Сергей Сергеевич отвечал Клавдии Павловне, не споря с ней, а просто так, для застольной беседы, уж коль она коснулась его лошадок. Какой уж тут спор! Он, этот спор, давно перестал быть спором для них. Она при своем оставалась мнении, а он — при своем. Возможно, что он отвечал ей нынче так обстоятельно еще и потому, что за столом присутствовал посторонний человек. Для него и весь разговор, возможно, затеялся. Его вводили, так сказать, в курс жизни этой осиротевшей семьи, которую вот подкармливал бутербродиками с выигрыша на бегах странного обличья Сергей Сергеевич. Так вот почему у него такое обветренное лицо. Нет, он не путешественник, не альпинист и не любитель загородных прогулок. Он — тотошник, игрок на бегах, из тех, что ставят на фаворитов, чтобы хоть малость какую-нибудь да выиграть, из тех, что живут с этого. Выиграл десяточку — и в буфет. Пятерку проел, а пятерку опять в игру. И так день за днем. Дождь ли, ветер ли, а они там — у, барьера, у круга, по которому мчатся, выкладываясь, надрываясь, честные лошади, управляемые часто нечестными людьми. Леонид бывал на бегах, видел тамошних завсегдатаев, дивился их сосредоточенным лицам, затаенной страстности в их глазах, причудливым прыжкам их удач и поражений. Выходит, этот Сергей Сергеевич из племени прикованных к лошадям? Занятное знакомство.
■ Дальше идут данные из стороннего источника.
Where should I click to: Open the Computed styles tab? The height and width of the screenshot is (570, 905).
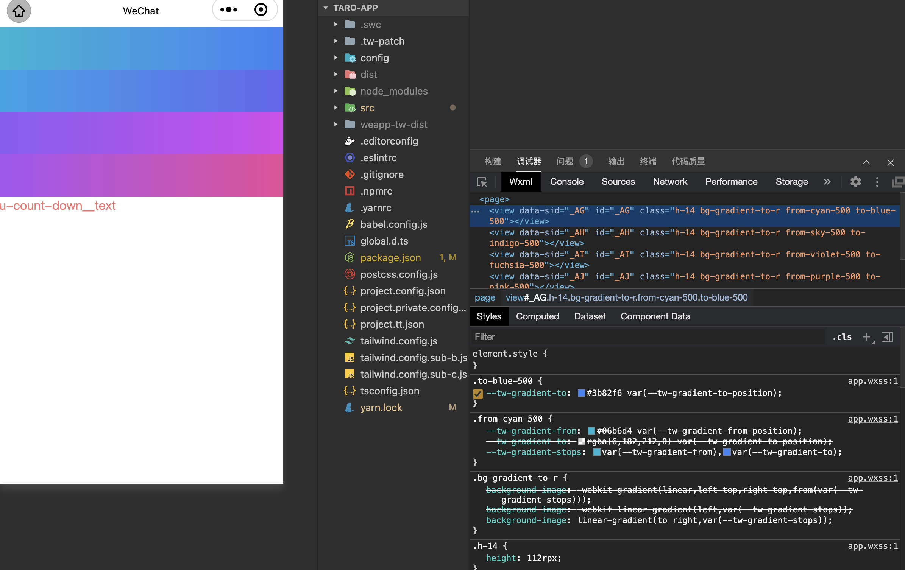537,316
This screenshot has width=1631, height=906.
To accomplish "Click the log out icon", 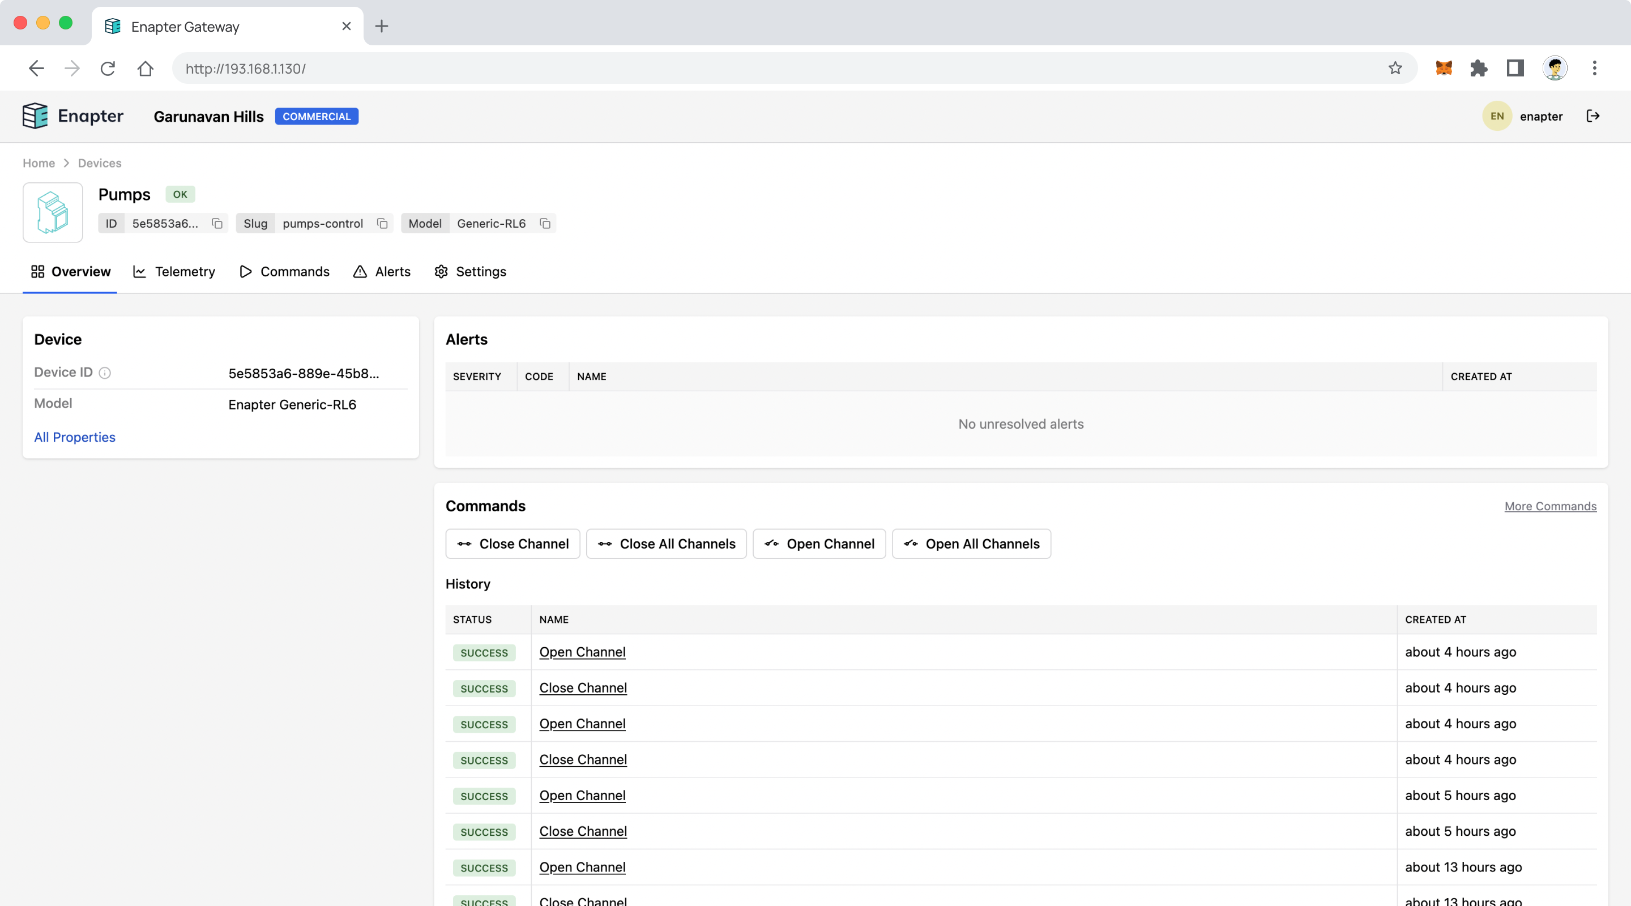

А на столе уже появился чайник, за которым сбегал на кухню Сергей Сергеевич, и Клавдия Павловна принялась разливать чай. И Леониду вместе с чашкой чая был пододвинут один из принесенных тотошником бутербродов.
— Отведайте, не побрезгуйте, — сказал ему Сергей Сергеевич, и все морщинки на его обветренном лице путешественника улыбнулись Леониду.
3
Покинув двор, где погибал домик Клавдии Павловны, на память о котором уносил он всего лишь клочок обоев, Леонид Викторович по своим нынешним делам никуда спешить не стал. Он преданно оставался в той поре, в тех делах, которые добывала ему сейчас память. И вспоминалось многое так отчетливо, что и тех дней настроение вспомнилось, и какие-то очень молодые решения, молодые поступки тоже вспоминались, заставив нынешнего Леонида Викторовича изумляться себе самому, себе тогдашнему.
Улица, завернув, вытекала на бульвар, а там увиделось летнее кафе, еще открытое, хотя уже и настала осень. Леонид Викторович зашел в это кафе. Он не собирался сегодня пить, он вообще пил теперь редко, а уж один и подавно не пил. Но он попросил себе сто граммов коньяку, чашку кофе. Ему и есть не хотелось, но он взял несколько сохлых бутербродов. Со всем этим он уселся в углу кафе, пребывая вовсе не в нынешнем дне — какое там! — а в днях минувших, на два с лишним десятилетия поманивших назад. Там эти бутерброды были не часты, и как же часто хотелось есть. Он сидел в углу, не притрагиваясь к коньяку, не притрагиваясь к еде, сидел, прислушивался. Не к нынешним звукам, а к тем, тогдашним. И за стекла он так пристально смотрел, следя за падающими листьями, потому что и листья эти казались тогдашними.
Он тогда писал повесть, да, он ушел из кино и решил стать писателем. Прекрасное решение. Тем более, что в кино и делать было нечего в те времена. Даже прославленные мастера годами пребывали в простое. Он решил стать писателем. Впрочем, выбора не было. Если не жалкое ничегонеделание на какой-либо студии, право пребывать на которой давал ему диплом, а он от этого права отказался, то выбор иных возможностей был очень невелик. Работать в газете? В штат его не брали. Там были свои парни с дипломами, ждавшие очереди на штатное место. Уехать? Но он только вернулся. Перед глазами все еще лежал в руинах знойный город, где рухнули не только дома, а рухнула и вся его прожитая жизнь. А надо было писать, прозу писать, давно надо было заняться делом, к которому он себя уготавливал. Может, и зря выбрал он этот путь? Может, ничего и не выйдет? Но надо было попробовать.
Денег не было. Он перебивался статейками к праздничным датам, писал, о чем закажут, печатаясь в ведомственных газетах, где отделы литературы были в пренебрежении, серьезные авторы туда не шли. Изредка приходили переводы от родителей. Они все еще жили на Урале, куда занесла их эвакуация. Стыдно было получать эти переводы, но денег своих, заработанных, всегда не хватало, а повесть писалась очень медленно. Вот так он и жил.